Bumper harvest of veggies grown on leased land in Thiruvananthapuram limits

It was under this Thiruvonam Organic Karshaka Sangham which saw the evolution of Karshika Karma Sena attached to Kudapanakunnu Krishi Bhavan which has since been emulated across Kerala.
Members of Thiruvonam Organic Karshaka Sangham in Thiruvananthapuram watering vegetables on Saturday before the harvest in two days. (Photo | Vincent Pulickal, EPS)
Members of Thiruvonam Organic Karshaka Sangham in Thiruvananthapuram watering vegetables on Saturday before the harvest in two days. (Photo | Vincent Pulickal, EPS)

THIRUVANANTHAPURAM: GB Prakash Kumar, a 44-year-old cable television and internet private service provider based at Mukkola in Thiruvananthapuram has never felt any qualms in taking a shovel and pickaxe to come up with pesticide free vegetable farming in 4.75 acres.

Over the last one decade and more, under the banner of Thiruvonam Organic Karshaka Sangham based at Pathirappally ward in the capital city, 20 members, including Prakash, have been coming up with bumper vegetable farming every year.

This time the self-help group has come up with tapioca, banana and 12 varieties of traditional vegetables in a 4.75 acre plot spread around four plots at Madathunada where the harvesting will be inaugurated by agriculture department and farmers welfare development director K Vasuki on Monday at 9 am. 

Usually the organisers have a bumper harvest in time for the Onam festive season. But this year with the pandemic playing spoilsport, only the harvest of cucumber and spinach will be ready on Monday. 

“We have also arranged a temporary outlet at the site where the public can buy the yields. The remaining lot of vegetables’ harvest will be taking place later. Tapioca and plantain cultivation are growing in 2.5 acres of private land which we have taken on lease”,  Prakash told The New Indian Express. The vegetable farming revolution in the heart of the city had been kicked off under the aegis of Pathirapally BJP ward councillor V Krishnankutty Nair.

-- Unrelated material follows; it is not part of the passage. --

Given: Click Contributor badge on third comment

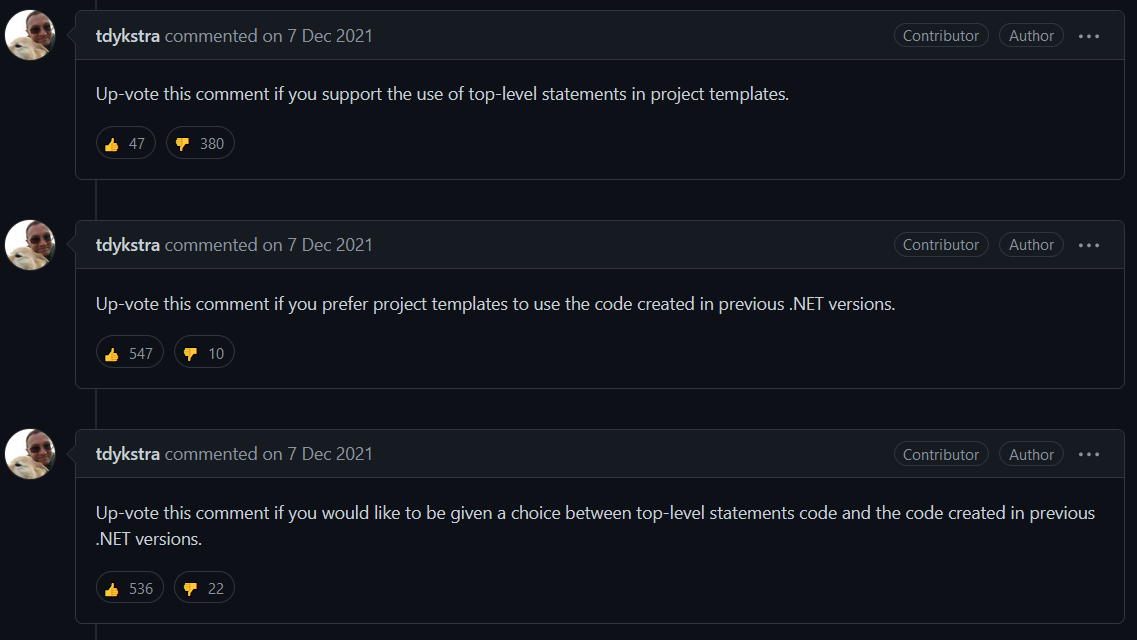Looking at the screenshot, I should (x=940, y=454).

In fact, the members in the group take turns to tend to the vegetable farming for a few hours in the morning and evening as all of them are engaged in other regular jobs. It was under this Thiruvonam Organic Karshaka Sangham which saw the evolution of Karshika Karma Sena attached to Kudapanakunnu Krishi Bhavan which has since been emulated across the state.

“During 2010, we had harvested vegetable farming at a whopping five-acre area on lease. But later on we did not get that much land to go for vegetable farming. Fortunately, during this lockdown we still managed to enter into vegetable farming in four plots on lease where we are expecting a bumper harvest”, said Krishnankutty Nair, who is also the joint secretary of Kudapanakunnu Karshika Karma Sena.